• Task to complete:
Go through the material underneath and show every line where the string "screenshot" occurs.

• Provided data:
· · · · · · ·

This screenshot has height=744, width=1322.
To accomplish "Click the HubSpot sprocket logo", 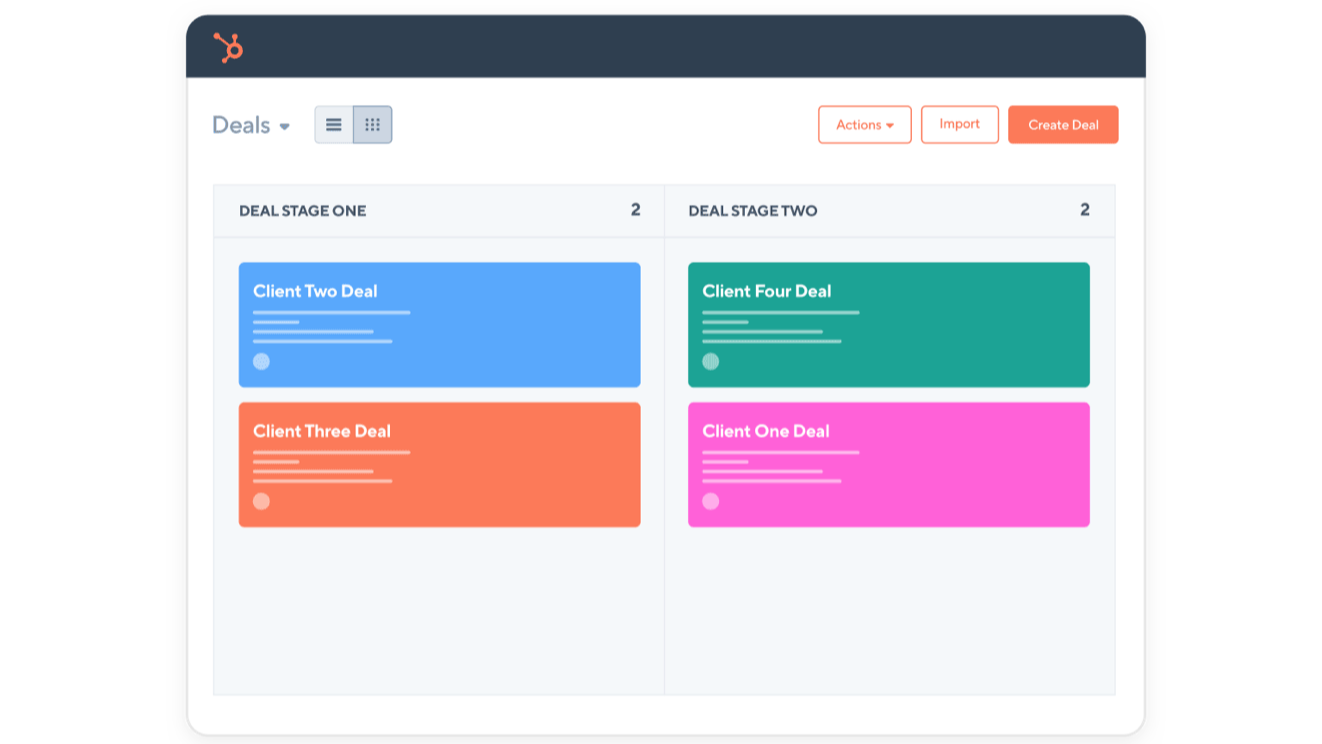I will click(x=227, y=48).
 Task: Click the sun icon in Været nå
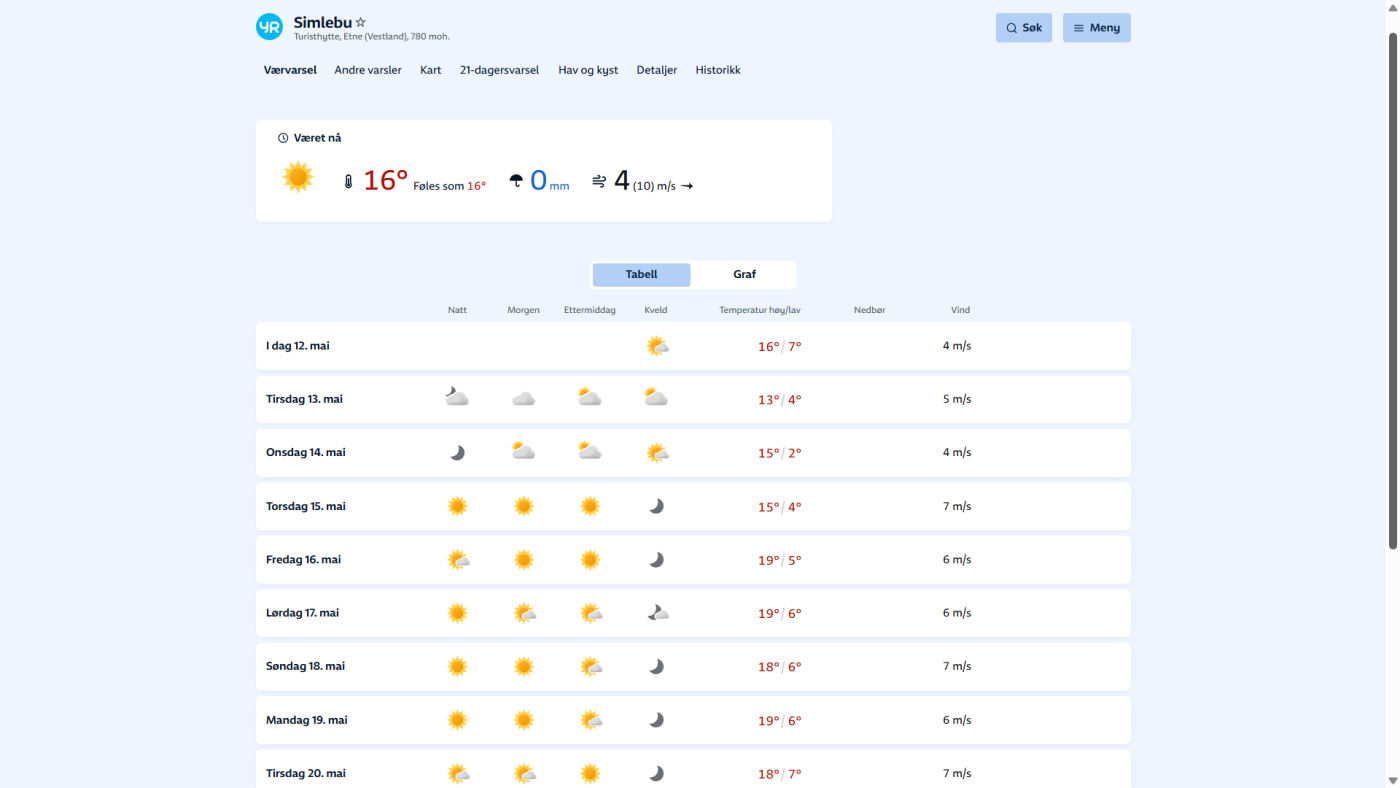298,178
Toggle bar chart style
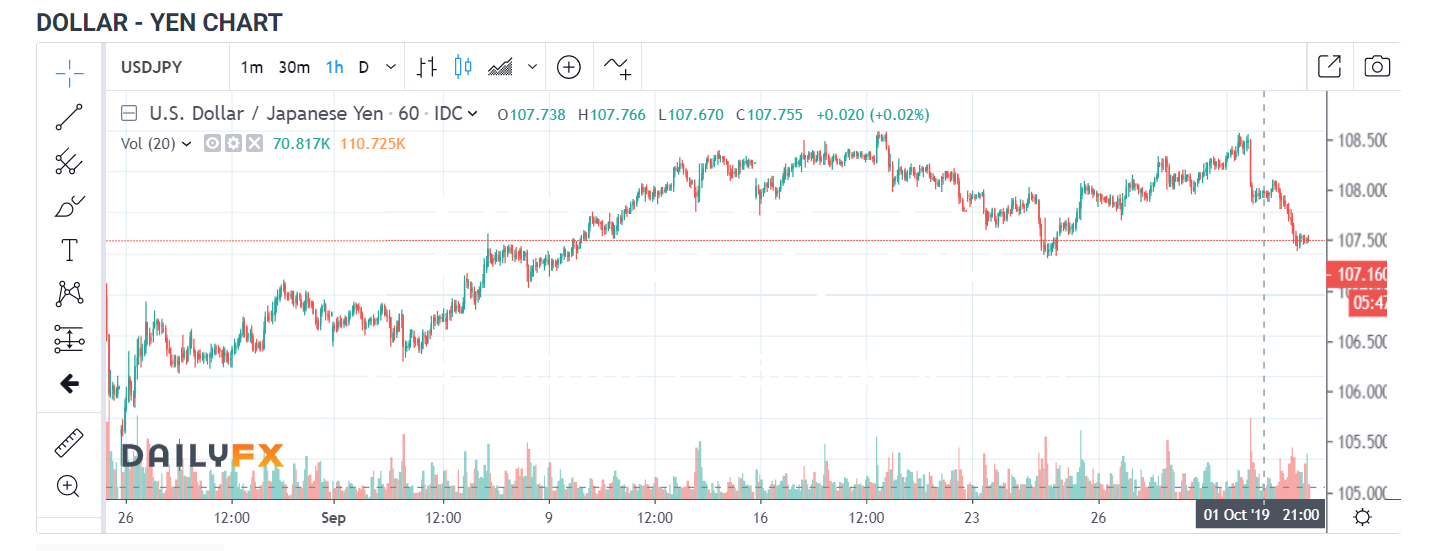Viewport: 1439px width, 551px height. [427, 67]
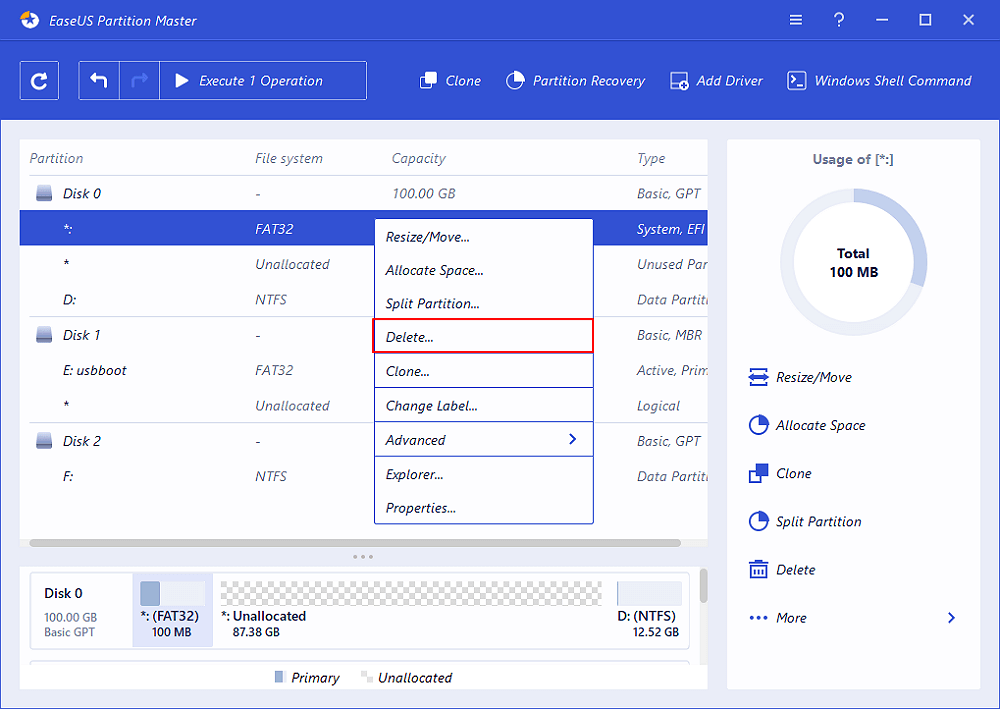Click the Clone icon in top toolbar
Screen dimensions: 1000x709
[x=429, y=81]
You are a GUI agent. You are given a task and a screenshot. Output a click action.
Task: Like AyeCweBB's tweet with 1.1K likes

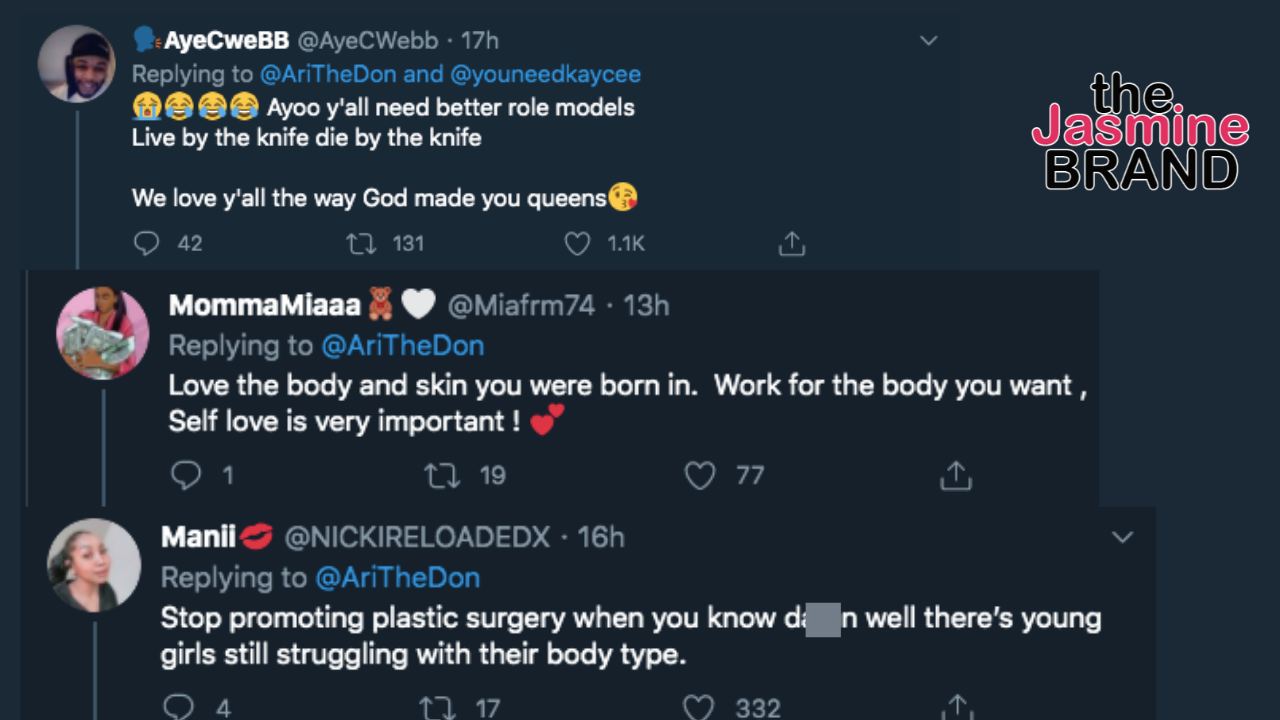click(578, 243)
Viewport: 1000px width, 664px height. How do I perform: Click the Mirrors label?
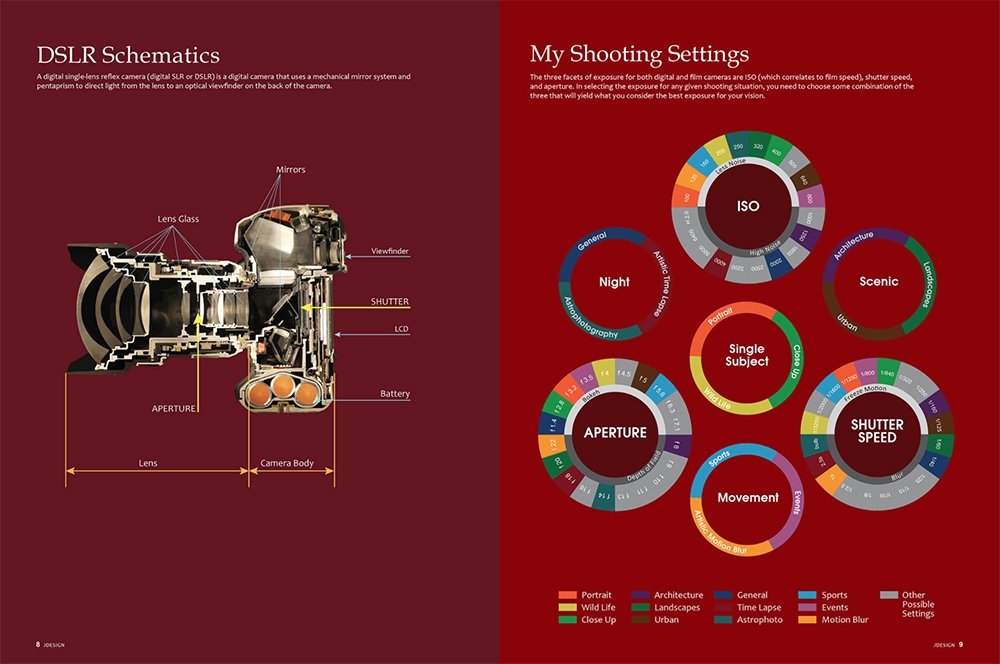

· · · · · · ·

• Solution for this task:
This screenshot has height=744, width=1322.
You are a GUI agent. You are given a task and a screenshot. Output a click action.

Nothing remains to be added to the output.